[Items from a data source]
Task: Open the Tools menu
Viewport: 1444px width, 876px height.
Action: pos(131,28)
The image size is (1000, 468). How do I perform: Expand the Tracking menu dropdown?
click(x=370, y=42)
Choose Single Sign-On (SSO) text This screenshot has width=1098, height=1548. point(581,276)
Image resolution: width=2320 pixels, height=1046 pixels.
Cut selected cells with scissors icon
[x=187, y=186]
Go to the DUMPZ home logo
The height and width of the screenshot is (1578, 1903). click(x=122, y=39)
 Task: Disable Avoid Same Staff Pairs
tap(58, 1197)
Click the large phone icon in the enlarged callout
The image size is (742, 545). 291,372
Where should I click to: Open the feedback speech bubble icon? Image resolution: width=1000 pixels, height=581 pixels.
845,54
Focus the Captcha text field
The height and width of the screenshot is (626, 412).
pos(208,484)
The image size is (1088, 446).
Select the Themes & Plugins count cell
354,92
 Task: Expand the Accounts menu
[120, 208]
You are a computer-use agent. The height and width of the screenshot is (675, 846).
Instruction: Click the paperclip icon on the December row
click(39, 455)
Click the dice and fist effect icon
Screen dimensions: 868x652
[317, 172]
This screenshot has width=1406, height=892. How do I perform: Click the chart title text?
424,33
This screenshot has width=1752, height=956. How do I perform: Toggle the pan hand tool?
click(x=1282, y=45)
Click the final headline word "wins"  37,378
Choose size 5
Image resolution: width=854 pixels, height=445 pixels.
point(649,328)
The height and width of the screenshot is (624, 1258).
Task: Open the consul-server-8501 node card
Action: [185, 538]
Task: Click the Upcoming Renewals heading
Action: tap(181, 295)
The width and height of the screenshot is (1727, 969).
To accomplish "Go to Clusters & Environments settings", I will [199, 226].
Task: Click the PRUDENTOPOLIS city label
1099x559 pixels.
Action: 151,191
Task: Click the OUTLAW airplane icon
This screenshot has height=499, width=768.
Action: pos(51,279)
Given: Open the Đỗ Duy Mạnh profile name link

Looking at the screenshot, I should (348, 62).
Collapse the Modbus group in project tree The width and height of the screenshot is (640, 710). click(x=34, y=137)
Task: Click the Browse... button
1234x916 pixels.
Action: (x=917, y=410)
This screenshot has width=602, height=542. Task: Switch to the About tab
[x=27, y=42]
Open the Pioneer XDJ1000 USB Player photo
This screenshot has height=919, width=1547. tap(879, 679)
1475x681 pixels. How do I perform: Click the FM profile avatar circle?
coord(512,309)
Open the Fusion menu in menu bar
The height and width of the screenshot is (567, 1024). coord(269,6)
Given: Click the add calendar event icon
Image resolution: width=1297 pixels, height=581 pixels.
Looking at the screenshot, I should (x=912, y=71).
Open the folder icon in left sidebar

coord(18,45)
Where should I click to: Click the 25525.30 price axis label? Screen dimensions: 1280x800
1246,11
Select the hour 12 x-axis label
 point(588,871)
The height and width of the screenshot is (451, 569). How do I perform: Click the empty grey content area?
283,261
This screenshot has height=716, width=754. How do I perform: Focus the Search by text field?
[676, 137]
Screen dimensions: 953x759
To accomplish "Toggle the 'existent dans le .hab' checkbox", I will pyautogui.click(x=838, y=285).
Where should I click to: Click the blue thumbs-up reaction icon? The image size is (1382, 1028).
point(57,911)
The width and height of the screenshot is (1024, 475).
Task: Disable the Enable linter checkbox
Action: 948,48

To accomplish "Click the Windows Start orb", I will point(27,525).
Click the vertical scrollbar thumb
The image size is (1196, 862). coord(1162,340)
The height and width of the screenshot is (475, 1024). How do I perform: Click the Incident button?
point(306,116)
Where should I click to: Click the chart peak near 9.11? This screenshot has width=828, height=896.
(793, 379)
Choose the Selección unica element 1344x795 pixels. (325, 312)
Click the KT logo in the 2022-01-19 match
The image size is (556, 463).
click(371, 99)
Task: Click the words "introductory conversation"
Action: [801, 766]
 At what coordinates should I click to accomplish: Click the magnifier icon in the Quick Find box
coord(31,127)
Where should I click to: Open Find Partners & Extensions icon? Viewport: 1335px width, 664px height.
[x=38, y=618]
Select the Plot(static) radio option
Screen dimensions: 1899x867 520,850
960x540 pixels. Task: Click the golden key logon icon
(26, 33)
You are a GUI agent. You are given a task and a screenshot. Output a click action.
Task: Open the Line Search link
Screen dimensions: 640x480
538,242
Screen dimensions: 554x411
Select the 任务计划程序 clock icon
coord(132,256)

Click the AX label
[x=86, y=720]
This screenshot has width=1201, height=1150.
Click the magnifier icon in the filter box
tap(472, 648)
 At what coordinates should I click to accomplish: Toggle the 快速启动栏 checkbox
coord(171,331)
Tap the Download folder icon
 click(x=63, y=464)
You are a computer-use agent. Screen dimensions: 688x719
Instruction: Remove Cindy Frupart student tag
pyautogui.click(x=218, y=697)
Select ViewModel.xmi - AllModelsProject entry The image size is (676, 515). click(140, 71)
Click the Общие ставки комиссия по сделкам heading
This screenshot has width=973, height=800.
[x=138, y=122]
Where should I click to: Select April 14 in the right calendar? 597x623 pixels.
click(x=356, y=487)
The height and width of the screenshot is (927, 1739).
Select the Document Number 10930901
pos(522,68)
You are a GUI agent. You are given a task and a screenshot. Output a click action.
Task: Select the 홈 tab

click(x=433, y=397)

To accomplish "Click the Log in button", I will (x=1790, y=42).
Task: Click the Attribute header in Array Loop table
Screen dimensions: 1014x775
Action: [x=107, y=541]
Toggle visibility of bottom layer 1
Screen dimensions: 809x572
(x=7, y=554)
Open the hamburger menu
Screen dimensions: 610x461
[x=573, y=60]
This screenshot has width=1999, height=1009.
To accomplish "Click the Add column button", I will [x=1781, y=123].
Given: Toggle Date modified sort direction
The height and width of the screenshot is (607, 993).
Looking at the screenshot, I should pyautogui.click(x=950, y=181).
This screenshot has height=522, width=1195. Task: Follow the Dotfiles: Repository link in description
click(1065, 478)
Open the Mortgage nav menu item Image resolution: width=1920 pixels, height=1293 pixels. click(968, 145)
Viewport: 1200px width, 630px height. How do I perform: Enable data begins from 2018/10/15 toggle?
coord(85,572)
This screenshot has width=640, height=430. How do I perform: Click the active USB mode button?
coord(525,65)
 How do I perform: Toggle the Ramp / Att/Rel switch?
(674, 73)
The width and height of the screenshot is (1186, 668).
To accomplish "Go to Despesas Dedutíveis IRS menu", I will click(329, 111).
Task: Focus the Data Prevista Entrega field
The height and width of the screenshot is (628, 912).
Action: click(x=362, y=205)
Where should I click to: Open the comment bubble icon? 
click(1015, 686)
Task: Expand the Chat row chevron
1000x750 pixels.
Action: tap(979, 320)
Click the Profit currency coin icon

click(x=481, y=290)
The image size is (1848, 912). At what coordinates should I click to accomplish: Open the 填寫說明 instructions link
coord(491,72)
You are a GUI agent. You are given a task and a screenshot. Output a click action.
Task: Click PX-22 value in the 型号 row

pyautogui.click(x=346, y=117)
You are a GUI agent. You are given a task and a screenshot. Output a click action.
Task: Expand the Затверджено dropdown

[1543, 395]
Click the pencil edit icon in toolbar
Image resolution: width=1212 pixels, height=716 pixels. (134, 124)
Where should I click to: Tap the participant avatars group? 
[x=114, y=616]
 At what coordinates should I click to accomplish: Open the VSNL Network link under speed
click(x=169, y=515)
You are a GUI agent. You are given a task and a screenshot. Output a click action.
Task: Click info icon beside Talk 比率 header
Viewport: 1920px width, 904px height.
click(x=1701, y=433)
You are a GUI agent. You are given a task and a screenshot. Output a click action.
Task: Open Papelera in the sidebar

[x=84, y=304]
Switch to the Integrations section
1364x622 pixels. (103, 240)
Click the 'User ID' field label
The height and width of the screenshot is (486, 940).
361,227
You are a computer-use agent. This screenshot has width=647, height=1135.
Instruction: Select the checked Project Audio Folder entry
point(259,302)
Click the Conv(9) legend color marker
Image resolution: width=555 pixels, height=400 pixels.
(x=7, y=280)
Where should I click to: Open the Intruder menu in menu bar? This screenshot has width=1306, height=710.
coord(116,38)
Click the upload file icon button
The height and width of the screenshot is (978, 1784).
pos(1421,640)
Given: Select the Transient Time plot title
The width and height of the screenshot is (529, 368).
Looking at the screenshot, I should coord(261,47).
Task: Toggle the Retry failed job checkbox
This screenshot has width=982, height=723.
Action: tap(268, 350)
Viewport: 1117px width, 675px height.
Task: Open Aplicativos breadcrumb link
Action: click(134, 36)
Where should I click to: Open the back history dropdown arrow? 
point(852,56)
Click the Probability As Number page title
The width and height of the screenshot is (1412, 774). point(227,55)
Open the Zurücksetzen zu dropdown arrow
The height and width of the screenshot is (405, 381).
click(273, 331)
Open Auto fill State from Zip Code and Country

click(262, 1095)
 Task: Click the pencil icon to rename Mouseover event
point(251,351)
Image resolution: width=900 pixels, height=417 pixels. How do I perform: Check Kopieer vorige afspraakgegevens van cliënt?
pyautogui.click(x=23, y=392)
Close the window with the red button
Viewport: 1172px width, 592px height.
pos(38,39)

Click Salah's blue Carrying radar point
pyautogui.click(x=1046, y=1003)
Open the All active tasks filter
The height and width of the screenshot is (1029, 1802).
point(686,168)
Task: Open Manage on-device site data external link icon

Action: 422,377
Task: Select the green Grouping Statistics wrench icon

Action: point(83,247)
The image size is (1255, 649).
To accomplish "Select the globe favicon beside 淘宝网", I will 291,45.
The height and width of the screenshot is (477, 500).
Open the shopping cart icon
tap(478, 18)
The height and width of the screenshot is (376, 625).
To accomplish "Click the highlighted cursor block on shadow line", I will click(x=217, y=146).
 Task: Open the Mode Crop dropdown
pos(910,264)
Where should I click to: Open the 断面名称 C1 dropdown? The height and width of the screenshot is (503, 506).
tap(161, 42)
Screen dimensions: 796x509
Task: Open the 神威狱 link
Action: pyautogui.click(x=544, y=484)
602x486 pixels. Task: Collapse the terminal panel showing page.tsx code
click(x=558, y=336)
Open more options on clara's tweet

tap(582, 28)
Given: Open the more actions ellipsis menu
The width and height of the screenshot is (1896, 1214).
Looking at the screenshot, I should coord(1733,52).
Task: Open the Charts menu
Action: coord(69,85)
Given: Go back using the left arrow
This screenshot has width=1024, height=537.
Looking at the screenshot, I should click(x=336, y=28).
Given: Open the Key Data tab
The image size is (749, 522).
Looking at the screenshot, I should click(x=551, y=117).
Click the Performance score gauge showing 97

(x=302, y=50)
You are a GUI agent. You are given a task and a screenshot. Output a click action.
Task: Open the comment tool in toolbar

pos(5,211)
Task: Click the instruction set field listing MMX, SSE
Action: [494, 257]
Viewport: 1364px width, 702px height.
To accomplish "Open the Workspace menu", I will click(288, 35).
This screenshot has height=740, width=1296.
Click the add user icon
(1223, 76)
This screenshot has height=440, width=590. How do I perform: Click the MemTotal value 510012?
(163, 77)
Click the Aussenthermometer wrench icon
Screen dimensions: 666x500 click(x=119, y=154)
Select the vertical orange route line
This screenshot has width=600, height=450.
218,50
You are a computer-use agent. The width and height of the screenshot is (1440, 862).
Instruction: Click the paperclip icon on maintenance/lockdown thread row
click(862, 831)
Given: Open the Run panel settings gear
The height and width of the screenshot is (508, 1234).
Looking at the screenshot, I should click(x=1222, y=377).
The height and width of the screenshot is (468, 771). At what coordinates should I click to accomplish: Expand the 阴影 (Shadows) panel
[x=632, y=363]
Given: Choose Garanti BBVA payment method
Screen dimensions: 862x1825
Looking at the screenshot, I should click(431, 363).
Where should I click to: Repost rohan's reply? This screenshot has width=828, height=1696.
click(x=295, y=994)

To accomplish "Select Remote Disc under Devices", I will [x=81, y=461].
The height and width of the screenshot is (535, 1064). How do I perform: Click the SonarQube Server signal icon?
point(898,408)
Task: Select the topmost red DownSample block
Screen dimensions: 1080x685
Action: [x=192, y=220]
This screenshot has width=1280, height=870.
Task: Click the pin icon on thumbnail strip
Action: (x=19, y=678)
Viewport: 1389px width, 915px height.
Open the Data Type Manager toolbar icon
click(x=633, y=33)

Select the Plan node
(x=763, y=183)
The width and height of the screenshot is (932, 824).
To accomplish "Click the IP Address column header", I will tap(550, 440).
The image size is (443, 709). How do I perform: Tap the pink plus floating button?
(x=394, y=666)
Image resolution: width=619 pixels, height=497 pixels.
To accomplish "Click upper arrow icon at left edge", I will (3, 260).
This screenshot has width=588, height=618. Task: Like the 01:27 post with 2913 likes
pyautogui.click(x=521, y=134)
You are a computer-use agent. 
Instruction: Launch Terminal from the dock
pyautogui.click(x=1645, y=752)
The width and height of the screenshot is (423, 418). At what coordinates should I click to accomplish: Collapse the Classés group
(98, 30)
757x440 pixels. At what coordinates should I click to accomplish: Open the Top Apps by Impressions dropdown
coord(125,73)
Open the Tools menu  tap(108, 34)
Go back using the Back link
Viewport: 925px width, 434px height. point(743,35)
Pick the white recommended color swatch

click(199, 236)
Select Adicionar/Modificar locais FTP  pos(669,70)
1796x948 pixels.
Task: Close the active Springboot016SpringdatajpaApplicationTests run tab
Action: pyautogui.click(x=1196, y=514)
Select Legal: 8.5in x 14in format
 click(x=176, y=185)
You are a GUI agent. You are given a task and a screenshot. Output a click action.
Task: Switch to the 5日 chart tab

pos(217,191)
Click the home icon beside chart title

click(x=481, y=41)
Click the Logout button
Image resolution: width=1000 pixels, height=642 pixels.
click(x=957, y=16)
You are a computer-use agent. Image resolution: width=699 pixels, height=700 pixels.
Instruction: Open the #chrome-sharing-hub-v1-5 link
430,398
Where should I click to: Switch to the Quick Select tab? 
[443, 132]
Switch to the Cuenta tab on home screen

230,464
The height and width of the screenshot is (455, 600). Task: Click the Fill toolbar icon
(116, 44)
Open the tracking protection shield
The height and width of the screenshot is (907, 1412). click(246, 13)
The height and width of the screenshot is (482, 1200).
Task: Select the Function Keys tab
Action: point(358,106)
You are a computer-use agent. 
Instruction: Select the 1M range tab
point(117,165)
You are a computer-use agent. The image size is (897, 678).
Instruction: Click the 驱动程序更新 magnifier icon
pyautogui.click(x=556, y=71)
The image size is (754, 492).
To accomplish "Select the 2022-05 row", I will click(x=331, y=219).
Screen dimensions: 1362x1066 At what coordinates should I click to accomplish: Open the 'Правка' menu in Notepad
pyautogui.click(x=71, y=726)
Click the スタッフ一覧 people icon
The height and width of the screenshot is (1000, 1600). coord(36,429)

▸ **What you are asked to do**
Your answer should consist of the lines from the line with "Instruction: Launch Terminal from the dock" to the line with "You are a computer-use agent. The image" above, repeated exactly, both ends included.

▸ **Response area**
Instruction: Launch Terminal from the dock
pyautogui.click(x=1645, y=752)
The width and height of the screenshot is (423, 418). At what coordinates should I click to accomplish: Collapse the Classés group
(98, 30)
757x440 pixels. At what coordinates should I click to accomplish: Open the Top Apps by Impressions dropdown
coord(125,73)
Open the Tools menu  tap(108, 34)
Go back using the Back link
Viewport: 925px width, 434px height. point(743,35)
Pick the white recommended color swatch

click(199, 236)
Select Adicionar/Modificar locais FTP  pos(669,70)
1796x948 pixels.
Task: Close the active Springboot016SpringdatajpaApplicationTests run tab
Action: pyautogui.click(x=1196, y=514)
Select Legal: 8.5in x 14in format
 click(x=176, y=185)
You are a GUI agent. You are given a task and a screenshot. Output a click action.
Task: Switch to the 5日 chart tab

pos(217,191)
Click the home icon beside chart title

click(x=481, y=41)
Click the Logout button
Image resolution: width=1000 pixels, height=642 pixels.
click(x=957, y=16)
You are a computer-use agent. Image resolution: width=699 pixels, height=700 pixels.
Instruction: Open the #chrome-sharing-hub-v1-5 link
430,398
Where should I click to: Switch to the Quick Select tab? 
[443, 132]
Switch to the Cuenta tab on home screen

230,464
The height and width of the screenshot is (455, 600). Task: Click the Fill toolbar icon
(116, 44)
Open the tracking protection shield
The height and width of the screenshot is (907, 1412). click(246, 13)
The height and width of the screenshot is (482, 1200).
Task: Select the Function Keys tab
Action: point(358,106)
You are a computer-use agent. 
Instruction: Select the 1M range tab
point(117,165)
You are a computer-use agent. The image size is (897, 678).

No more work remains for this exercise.